◆ ABOUT THIS EXERCISE
Using the data that follows, give again word for word the lines between the one holding "Screen dimensions: 1434x840" and the one holding "Given: Open the 【ハイトゲージ】 link", inclusive. Omit the pictures.

◆ DATA TO PROCESS
━━━━━━━━━━

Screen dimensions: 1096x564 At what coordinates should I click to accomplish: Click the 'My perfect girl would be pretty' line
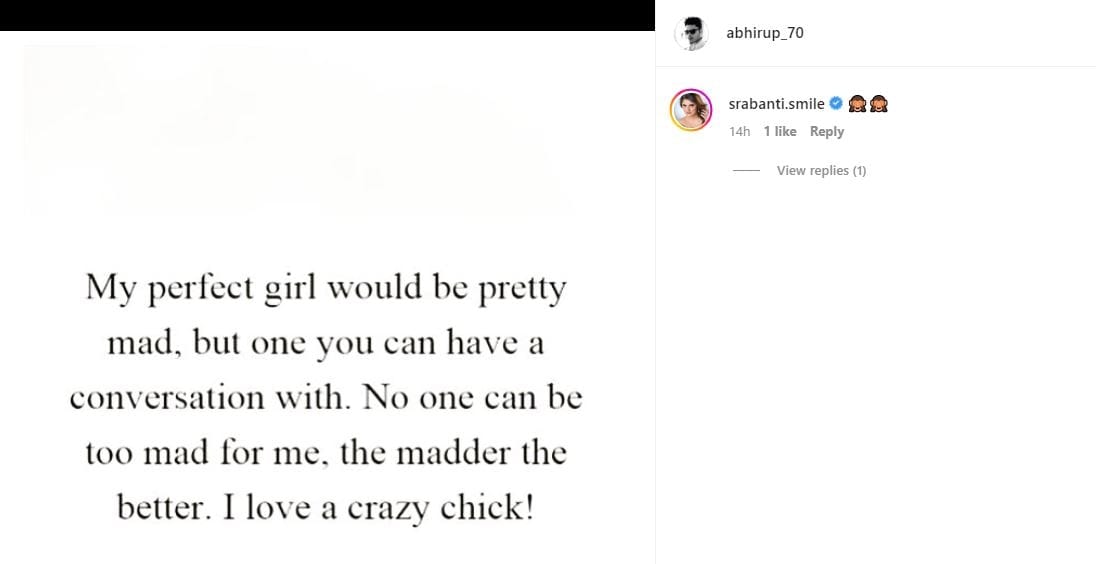(x=326, y=288)
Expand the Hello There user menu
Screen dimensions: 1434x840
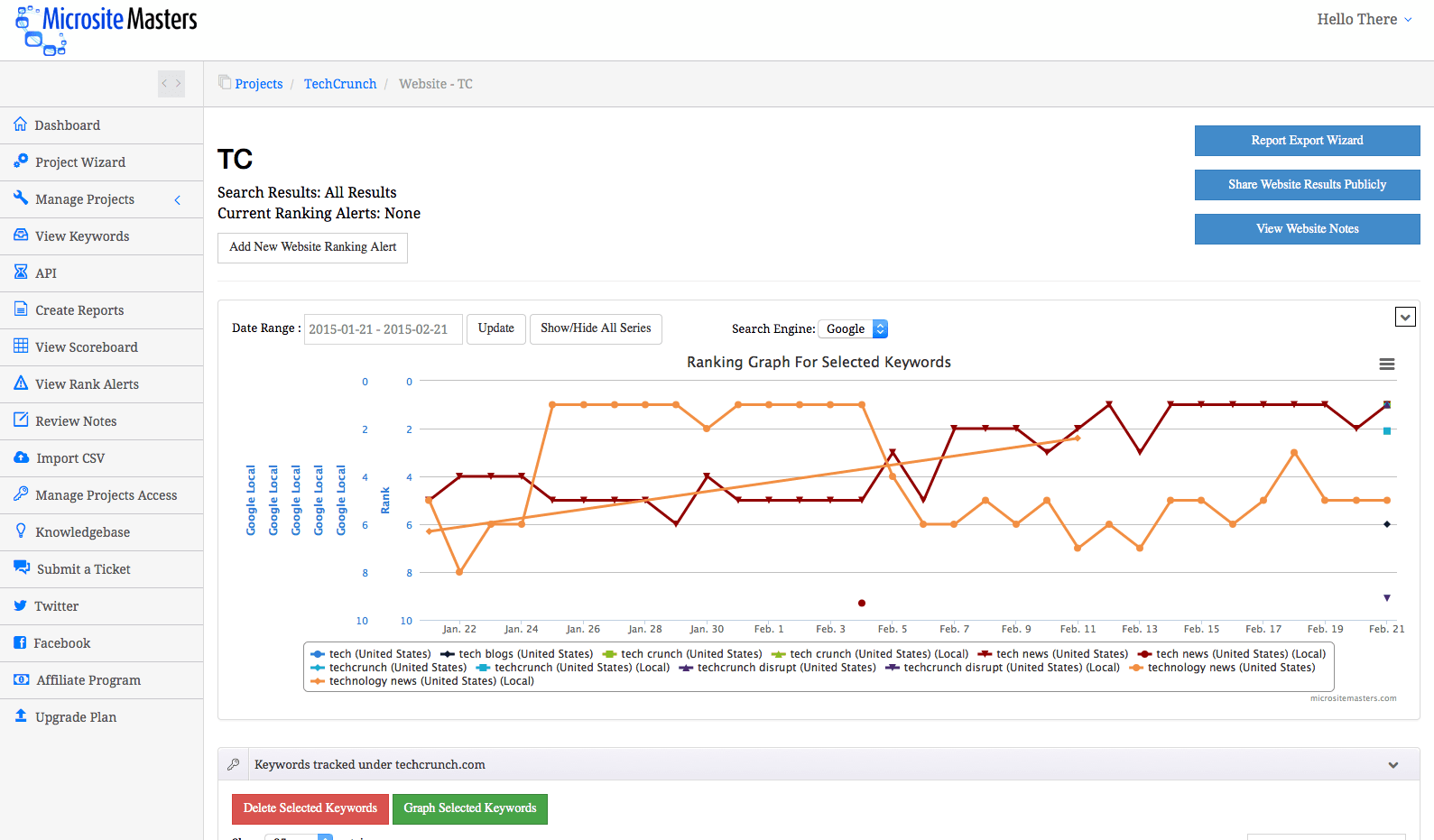coord(1364,20)
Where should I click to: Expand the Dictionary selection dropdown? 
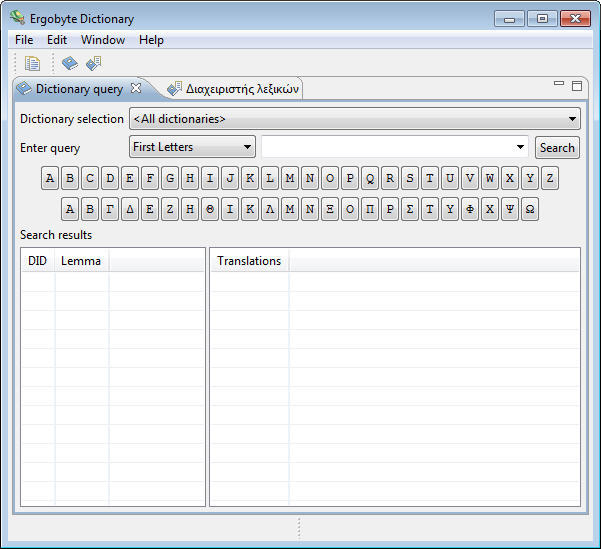572,119
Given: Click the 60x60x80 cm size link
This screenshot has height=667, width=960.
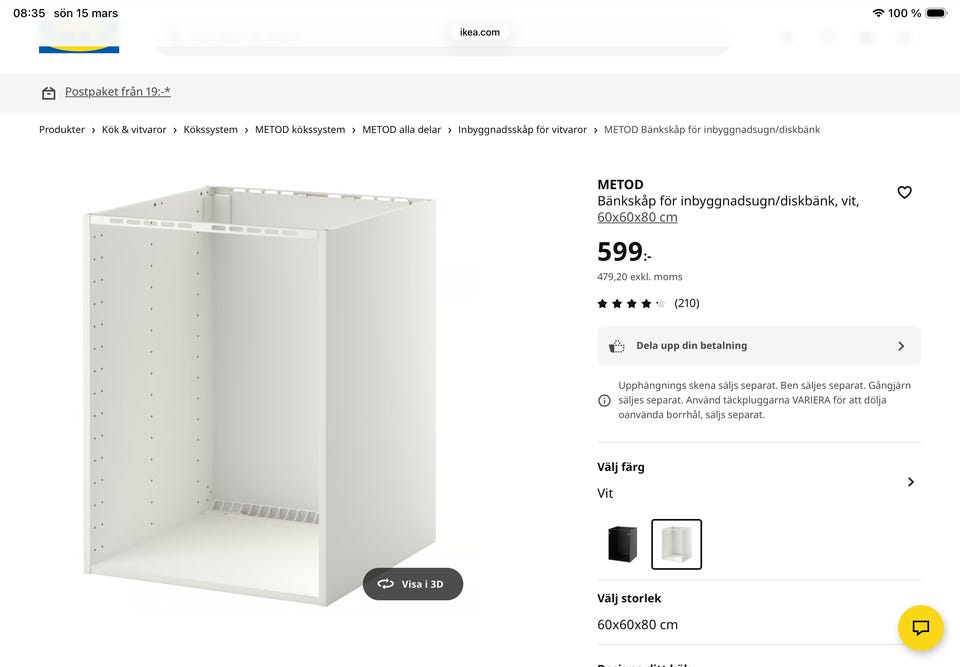Looking at the screenshot, I should point(637,216).
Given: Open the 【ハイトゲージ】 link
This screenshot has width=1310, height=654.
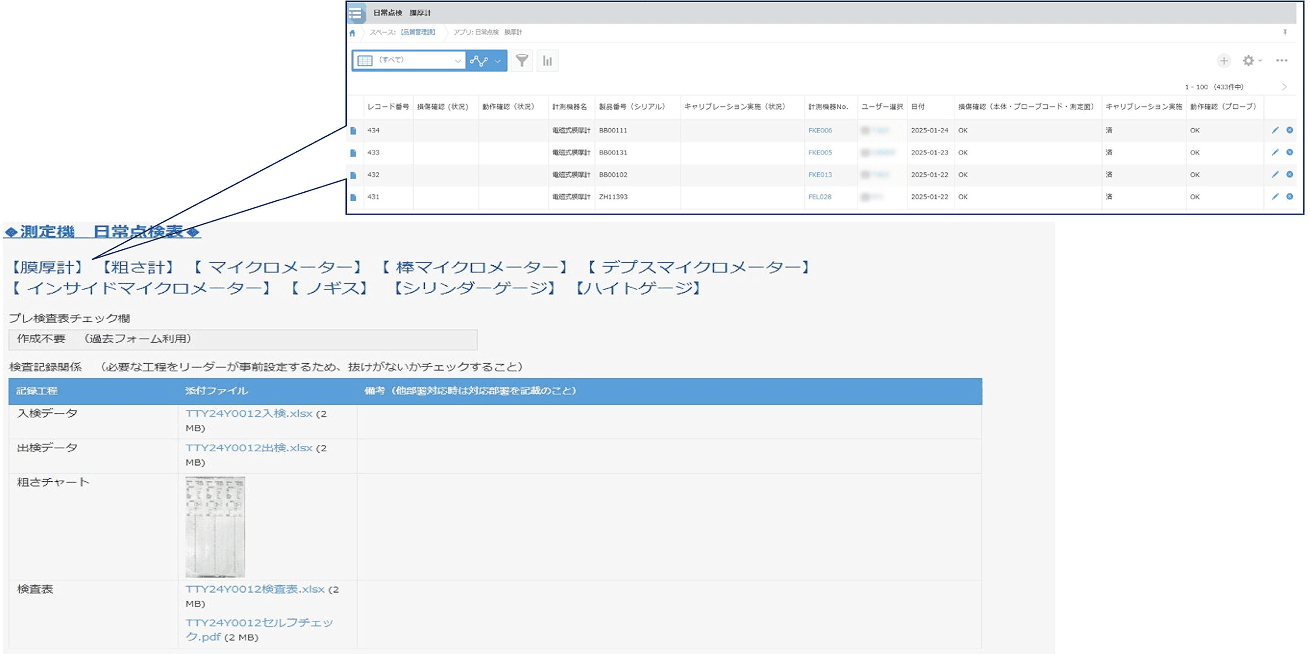Looking at the screenshot, I should pyautogui.click(x=637, y=288).
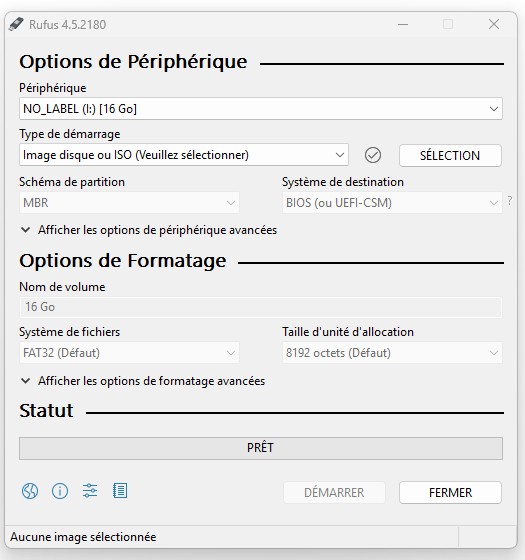The image size is (525, 560).
Task: Expand advanced périphérique options
Action: 149,230
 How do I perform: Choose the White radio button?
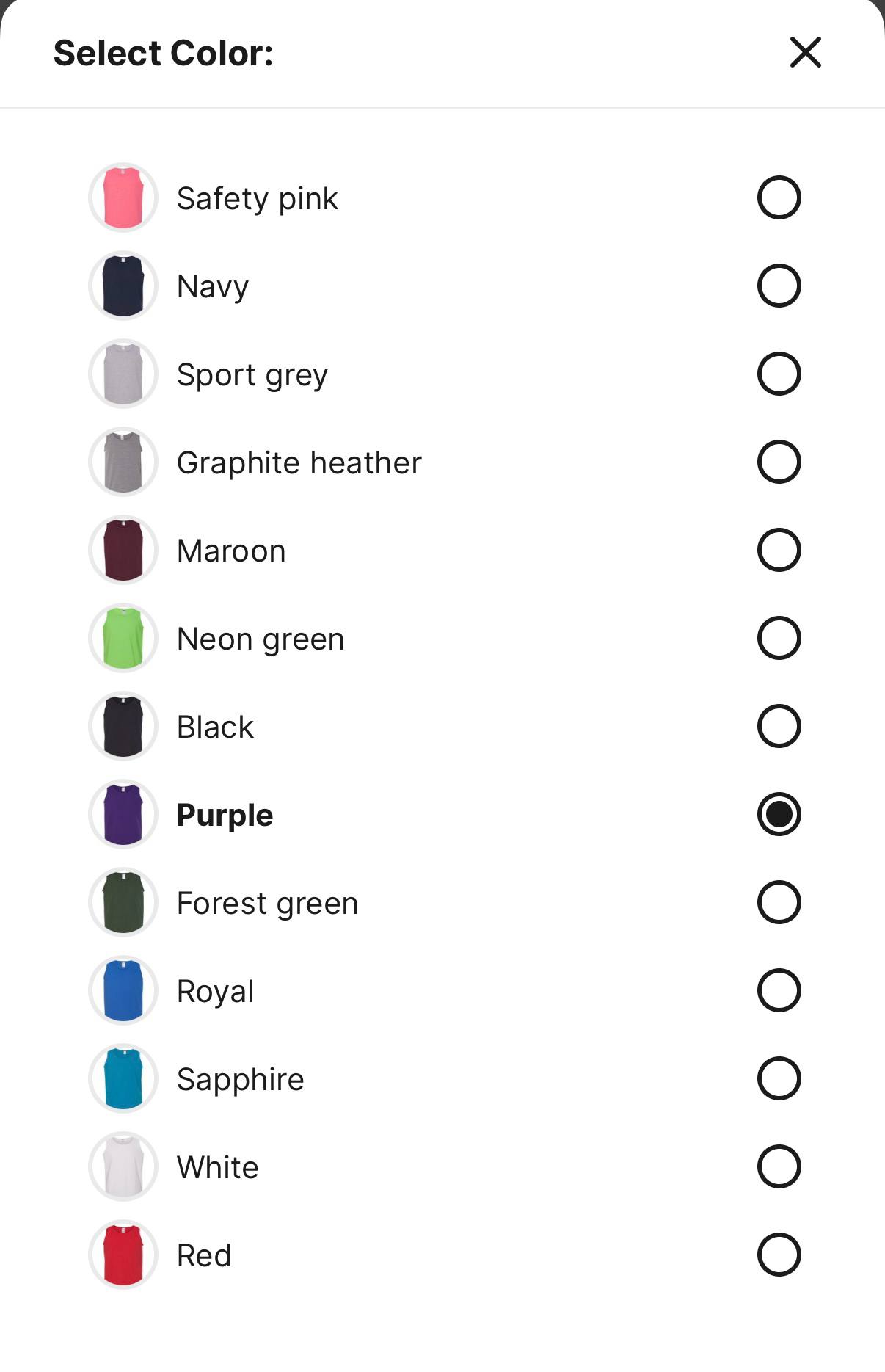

━━━━━━━━━━

◆ FINAL ANSWER
Screen dimensions: 1434x840
coord(1364,20)
Where should I click to: Expand the Dictionary selection dropdown? 
572,119
Given: Click the 60x60x80 cm size link
This screenshot has height=667, width=960.
Looking at the screenshot, I should point(637,216).
Given: Open the 【ハイトゲージ】 link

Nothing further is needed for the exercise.